But, now, the feeling was simultaneous, as all four of them watched Peter in his death-like trance, with his usually warm, brown eyes transformed into a milky, almost eerie white, that never looked directly into anyone else's, and the steady, stoic composition he had been in for thirty minutes. They watched him in anticipation for some sort of indication he would wake up from his state, but, in the mean time, their eyes observed the destruction Peter had played on the apartment belonging to Sylar and Claire.

Dozens of papers were scattered about, a product of his prophetic drawing, and the documents probably reached a hundred, the way everywhere they looked, there was some parts it. Paint and art supplies were strewn, on the floor, on the tables, on the bed in the guest room, so much so that it seemed like child's play, that an infant had caused this much mess in the home. They had no idea what to say to Sylar and Claire, that was, except the truth.

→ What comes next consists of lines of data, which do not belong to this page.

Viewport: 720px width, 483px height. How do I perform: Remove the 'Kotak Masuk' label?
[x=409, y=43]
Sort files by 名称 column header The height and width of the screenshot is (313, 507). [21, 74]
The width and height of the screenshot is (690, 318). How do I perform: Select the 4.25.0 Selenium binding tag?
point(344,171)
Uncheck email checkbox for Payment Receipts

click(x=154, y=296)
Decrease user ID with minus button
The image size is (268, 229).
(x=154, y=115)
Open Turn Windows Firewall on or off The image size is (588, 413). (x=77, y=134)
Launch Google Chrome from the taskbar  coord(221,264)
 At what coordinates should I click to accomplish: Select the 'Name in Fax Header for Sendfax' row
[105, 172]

Elle was sitting on the living room couch, her elbows propped up on the coffee table, and she could've sworn that throughout this entire ordeal, Peter hadn't breathed. His chest was flat; it never rose or fell out of breath. But she could see it now, her blue orbs observing the slow incline of life inserting itself back into Peter Michaelson's lungs.

He then took a huge gasp of air and coughed out air and sudden water from his system, as though he had been drowning instead. Matt immediately rushed to his side, playing the part as Peter's best friend, and it took Peter minutes to recollect and set his brown eyes to the right side.

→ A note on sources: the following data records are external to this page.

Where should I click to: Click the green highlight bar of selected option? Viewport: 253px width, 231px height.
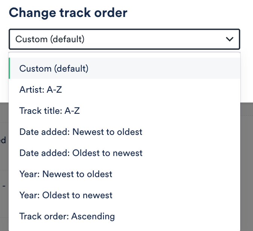tap(9, 69)
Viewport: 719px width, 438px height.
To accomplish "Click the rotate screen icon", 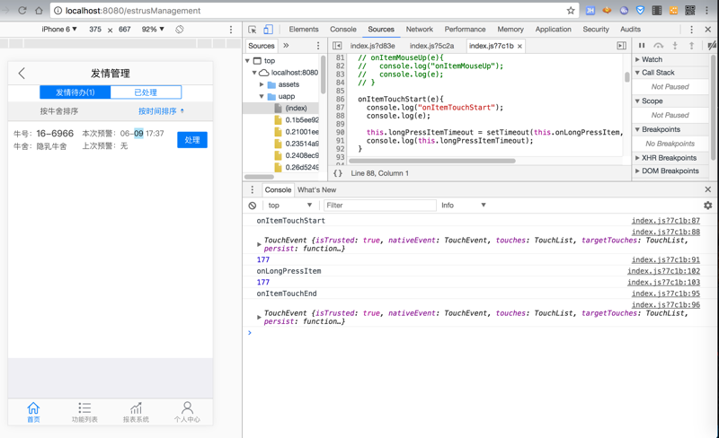I will click(180, 30).
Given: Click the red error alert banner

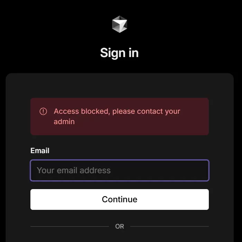Looking at the screenshot, I should pos(120,117).
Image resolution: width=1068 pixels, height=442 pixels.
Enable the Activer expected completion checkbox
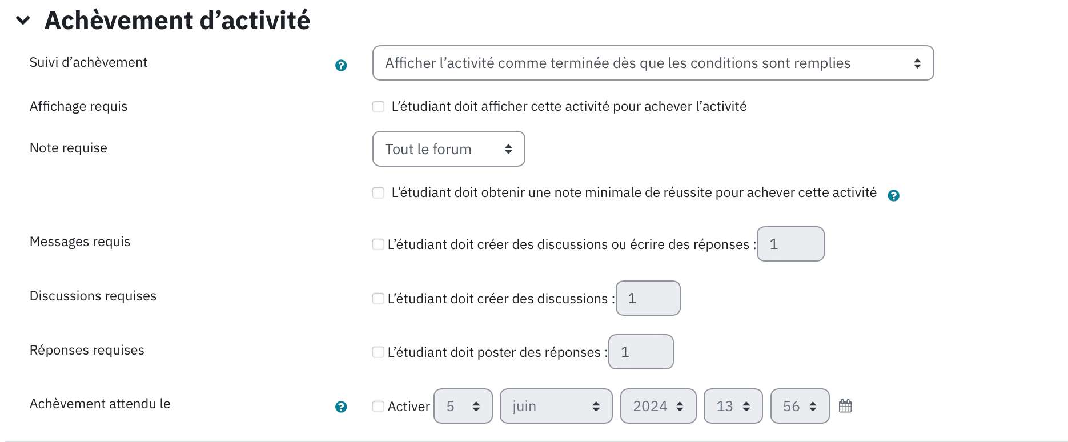pyautogui.click(x=378, y=406)
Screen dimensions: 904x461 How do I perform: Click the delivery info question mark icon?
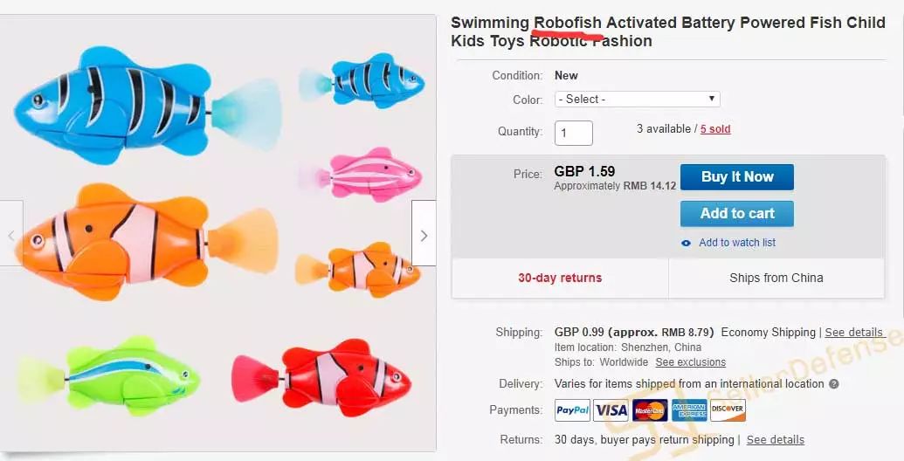[x=834, y=384]
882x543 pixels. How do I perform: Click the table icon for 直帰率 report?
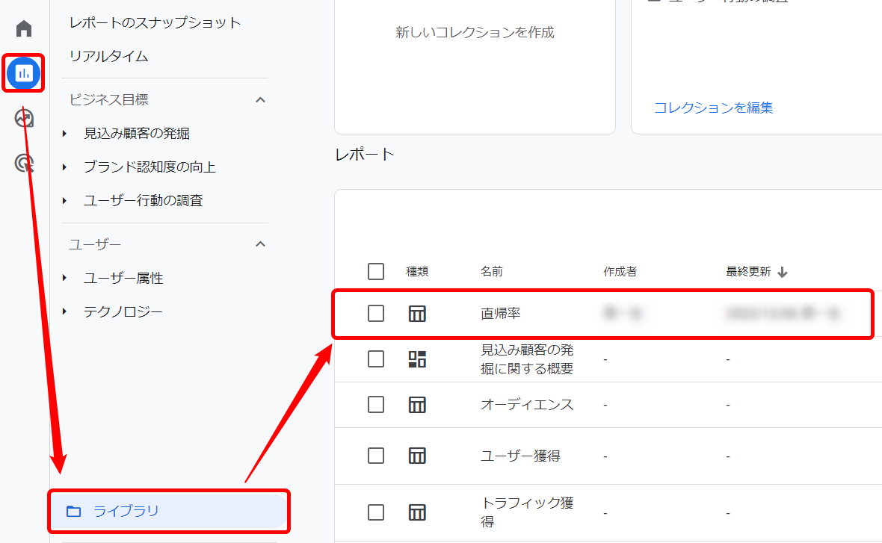click(417, 314)
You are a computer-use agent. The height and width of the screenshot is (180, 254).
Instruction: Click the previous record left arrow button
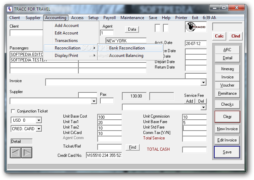[15, 152]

"What the fuck happened here?" he asked.

"Believe it or not, handsome, you did this," Elle smirked.

Matt helped him up to the couch, where his head lolled to the side for a moment before saying, "What the hell are we gonna tell Sylar? Hell, I don't even know what happened. What happened, exactly?"

"Don't bother tomorrow's questions today, boyo," Matt clapped his hand on Peter's shoulder.

Keys jingled and the sound vibrated through Peter, either it was the nerves of his brother finding his own apartment a mess, or it was the super-hearing he picked up from Sylar that was becoming a much more annoying trait that the world made it out to be. Soon enough, the door opened, revealing a sympathetically-smiley face of Claire Petrelli and a surly-looking Sylar, each of them with three-year-old toddlers on their hands, tugging on the each of their sleeves.

They turned and Peter saw the metamorphosis playing on their faces. Sylar's face had already been set on a not-so-sunny disposition, but his features just hardened and his brown eyes widened while Claire just opened her mouth.

"Mommy, did Peter have a party?" Michael asked his mother.

"No idea, why don't you ask," Claire said, then threw Peter one of those what-just-happened-here-that-I-am-completely-oblivious-to looks.

"Well, buddy, see, I don't know what happened here myself, I'll be sure to tell you when I know, but, it was definitely not a party, otherwise you would've been invited," Peter said, amusingly to Michael.

"Can I help cleaning up?" Hannah piped up. She was one cheery kid, that was for sure.

"Sure, Hannie, knock yourself out," Peter shrugged.

Sylar looked up to his brother; his eyes back to his normal size and asked, "What-?"

"I don't know myself, bro; we're still waiting for the briefing. But what I know is that I blacked out and, well, I did this," Peter shrugged.

Sylar sighed, and then looked at his girlfriend who looked as confused as Peter, and rubbed his temples, muttering, "Isaac. You must have absorbed his power from me."

"Meaning what, exactly?" the amnesiac asked.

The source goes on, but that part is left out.